Stored data entries:
-=-=-=-=-

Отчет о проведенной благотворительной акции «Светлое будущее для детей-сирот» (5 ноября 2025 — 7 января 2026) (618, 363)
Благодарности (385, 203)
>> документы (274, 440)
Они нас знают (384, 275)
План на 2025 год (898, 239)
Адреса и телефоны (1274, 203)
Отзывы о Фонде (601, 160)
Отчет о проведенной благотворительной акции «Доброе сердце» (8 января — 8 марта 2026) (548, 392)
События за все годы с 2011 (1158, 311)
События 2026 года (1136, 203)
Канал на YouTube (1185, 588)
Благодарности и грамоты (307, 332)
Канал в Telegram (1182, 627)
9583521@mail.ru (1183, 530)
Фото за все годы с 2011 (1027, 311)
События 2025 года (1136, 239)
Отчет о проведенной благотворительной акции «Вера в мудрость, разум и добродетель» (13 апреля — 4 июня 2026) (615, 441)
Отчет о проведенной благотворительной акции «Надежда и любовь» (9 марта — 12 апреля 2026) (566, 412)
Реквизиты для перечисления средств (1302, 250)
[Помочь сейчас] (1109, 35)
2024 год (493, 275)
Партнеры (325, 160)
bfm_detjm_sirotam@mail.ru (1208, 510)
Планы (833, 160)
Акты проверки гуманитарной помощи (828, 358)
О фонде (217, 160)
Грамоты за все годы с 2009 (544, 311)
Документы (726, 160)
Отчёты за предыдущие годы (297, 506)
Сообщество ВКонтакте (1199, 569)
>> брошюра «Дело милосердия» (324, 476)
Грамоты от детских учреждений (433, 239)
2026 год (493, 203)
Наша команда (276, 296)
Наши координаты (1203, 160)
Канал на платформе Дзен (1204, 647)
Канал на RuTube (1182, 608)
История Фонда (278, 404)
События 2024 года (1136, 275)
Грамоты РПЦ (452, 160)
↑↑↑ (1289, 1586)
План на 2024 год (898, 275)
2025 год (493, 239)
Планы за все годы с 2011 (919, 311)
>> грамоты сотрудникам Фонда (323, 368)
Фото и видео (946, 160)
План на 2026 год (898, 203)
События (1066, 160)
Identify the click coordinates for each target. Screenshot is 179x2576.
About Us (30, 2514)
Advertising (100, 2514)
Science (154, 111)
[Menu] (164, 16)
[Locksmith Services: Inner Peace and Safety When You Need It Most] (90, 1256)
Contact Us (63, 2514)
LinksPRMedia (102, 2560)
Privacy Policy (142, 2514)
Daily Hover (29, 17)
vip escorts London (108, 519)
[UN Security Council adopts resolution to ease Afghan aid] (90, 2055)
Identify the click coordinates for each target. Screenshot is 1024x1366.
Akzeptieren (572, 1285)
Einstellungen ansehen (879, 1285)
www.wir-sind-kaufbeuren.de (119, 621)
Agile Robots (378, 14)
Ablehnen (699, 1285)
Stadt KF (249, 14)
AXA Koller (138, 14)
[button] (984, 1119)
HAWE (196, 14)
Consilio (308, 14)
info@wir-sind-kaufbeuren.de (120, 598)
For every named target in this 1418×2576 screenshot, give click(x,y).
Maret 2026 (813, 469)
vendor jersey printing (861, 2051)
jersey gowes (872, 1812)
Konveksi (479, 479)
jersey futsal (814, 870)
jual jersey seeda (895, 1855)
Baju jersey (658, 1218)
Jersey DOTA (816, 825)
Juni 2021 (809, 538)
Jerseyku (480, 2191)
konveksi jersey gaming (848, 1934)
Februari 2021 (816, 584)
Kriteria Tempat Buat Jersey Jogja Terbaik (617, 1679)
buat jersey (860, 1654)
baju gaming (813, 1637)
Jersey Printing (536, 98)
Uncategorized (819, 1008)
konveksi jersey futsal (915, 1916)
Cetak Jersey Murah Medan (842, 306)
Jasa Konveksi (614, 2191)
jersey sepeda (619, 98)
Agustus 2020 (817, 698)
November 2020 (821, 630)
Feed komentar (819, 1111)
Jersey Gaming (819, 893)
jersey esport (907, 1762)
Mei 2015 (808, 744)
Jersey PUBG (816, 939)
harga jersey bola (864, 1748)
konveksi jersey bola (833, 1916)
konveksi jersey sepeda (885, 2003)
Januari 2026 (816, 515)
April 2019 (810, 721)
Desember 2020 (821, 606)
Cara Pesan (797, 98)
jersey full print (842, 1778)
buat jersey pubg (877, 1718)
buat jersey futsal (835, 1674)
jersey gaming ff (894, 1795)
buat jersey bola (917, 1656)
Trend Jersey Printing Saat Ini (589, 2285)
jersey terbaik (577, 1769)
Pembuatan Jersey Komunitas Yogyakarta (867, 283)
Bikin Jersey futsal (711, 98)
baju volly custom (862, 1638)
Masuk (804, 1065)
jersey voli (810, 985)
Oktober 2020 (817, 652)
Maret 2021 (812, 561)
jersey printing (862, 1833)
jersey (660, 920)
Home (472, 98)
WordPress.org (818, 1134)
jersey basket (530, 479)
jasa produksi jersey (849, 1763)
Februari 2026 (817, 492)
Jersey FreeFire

-=-=-=-=-

Please repeat every entry, exactly as it was written.

◆ **Result**
Отчет о проведенной благотворительной акции «Светлое будущее для детей-сирот» (5 ноября 2025 — 7 января 2026) (618, 363)
Благодарности (385, 203)
>> документы (274, 440)
Они нас знают (384, 275)
План на 2025 год (898, 239)
Адреса и телефоны (1274, 203)
Отзывы о Фонде (601, 160)
Отчет о проведенной благотворительной акции «Доброе сердце» (8 января — 8 марта 2026) (548, 392)
События за все годы с 2011 (1158, 311)
События 2026 года (1136, 203)
Канал на YouTube (1185, 588)
Благодарности и грамоты (307, 332)
Канал в Telegram (1182, 627)
9583521@mail.ru (1183, 530)
Фото за все годы с 2011 (1027, 311)
События 2025 года (1136, 239)
Отчет о проведенной благотворительной акции «Вера в мудрость, разум и добродетель» (13 апреля — 4 июня 2026) (615, 441)
Отчет о проведенной благотворительной акции «Надежда и любовь» (9 марта — 12 апреля 2026) (566, 412)
Реквизиты для перечисления средств (1302, 250)
[Помочь сейчас] (1109, 35)
2024 год (493, 275)
Партнеры (325, 160)
bfm_detjm_sirotam@mail.ru (1208, 510)
Планы (833, 160)
Акты проверки гуманитарной помощи (828, 358)
О фонде (217, 160)
Грамоты за все годы с 2009 (544, 311)
Документы (726, 160)
Отчёты за предыдущие годы (297, 506)
Сообщество ВКонтакте (1199, 569)
>> брошюра «Дело милосердия» (324, 476)
Грамоты от детских учреждений (433, 239)
2026 год (493, 203)
Наша команда (276, 296)
Наши координаты (1203, 160)
Канал на платформе Дзен (1204, 647)
Канал на RuTube (1182, 608)
История Фонда (278, 404)
События 2024 года (1136, 275)
Грамоты РПЦ (452, 160)
↑↑↑ (1289, 1586)
План на 2024 год (898, 275)
2025 год (493, 239)
Планы за все годы с 2011 (919, 311)
>> грамоты сотрудникам Фонда (323, 368)
Фото и видео (946, 160)
План на 2026 год (898, 203)
События (1066, 160)
Identify the click coordinates for each target. Screenshot is 179x2576.
About Us (30, 2514)
Advertising (100, 2514)
Science (154, 111)
[Menu] (164, 16)
[Locksmith Services: Inner Peace and Safety When You Need It Most] (90, 1256)
Contact Us (63, 2514)
LinksPRMedia (102, 2560)
Privacy Policy (142, 2514)
Daily Hover (29, 17)
vip escorts London (108, 519)
[UN Security Council adopts resolution to ease Afghan aid] (90, 2055)
Identify the click coordinates for each target. Screenshot is 1024x1366.
Akzeptieren (572, 1285)
Einstellungen ansehen (879, 1285)
www.wir-sind-kaufbeuren.de (119, 621)
Agile Robots (378, 14)
Ablehnen (699, 1285)
Stadt KF (249, 14)
AXA Koller (138, 14)
[button] (984, 1119)
HAWE (196, 14)
Consilio (308, 14)
info@wir-sind-kaufbeuren.de (120, 598)
For every named target in this 1418×2576 screenshot, give click(x,y).
Maret 2026 (813, 469)
vendor jersey printing (861, 2051)
jersey gowes (872, 1812)
Konveksi (479, 479)
jersey futsal (814, 870)
jual jersey seeda (895, 1855)
Baju jersey (658, 1218)
Jersey DOTA (816, 825)
Juni 2021 (809, 538)
Jerseyku (480, 2191)
konveksi jersey gaming (848, 1934)
Februari 2021 (816, 584)
Kriteria Tempat Buat Jersey Jogja Terbaik (617, 1679)
buat jersey (860, 1654)
baju gaming (813, 1637)
Jersey Printing (536, 98)
Uncategorized (819, 1008)
konveksi jersey futsal (915, 1916)
Cetak Jersey Murah Medan (842, 306)
Jasa Konveksi (614, 2191)
jersey sepeda (619, 98)
Agustus 2020 (817, 698)
November 2020 (821, 630)
Feed komentar (819, 1111)
Jersey Gaming (819, 893)
jersey esport (907, 1762)
Mei 2015 (808, 744)
Jersey PUBG (816, 939)
harga jersey bola (864, 1748)
konveksi jersey bola (833, 1916)
konveksi jersey sepeda (885, 2003)
Januari 2026 (816, 515)
April 2019 (810, 721)
Desember 2020 (821, 606)
Cara Pesan (797, 98)
jersey full print (842, 1778)
buat jersey pubg (877, 1718)
buat jersey futsal (835, 1674)
jersey gaming ff (894, 1795)
buat jersey bola (917, 1656)
Trend Jersey Printing Saat Ini (589, 2285)
jersey terbaik (577, 1769)
Pembuatan Jersey Komunitas Yogyakarta (867, 283)
Bikin Jersey futsal (711, 98)
baju volly custom (862, 1638)
Masuk (804, 1065)
jersey voli (810, 985)
Oktober 2020 (817, 652)
Maret 2021 (812, 561)
jersey printing (862, 1833)
jersey (660, 920)
Home (472, 98)
WordPress.org (818, 1134)
jersey basket (530, 479)
jasa produksi jersey (849, 1763)
Februari 2026 (817, 492)
Jersey FreeFire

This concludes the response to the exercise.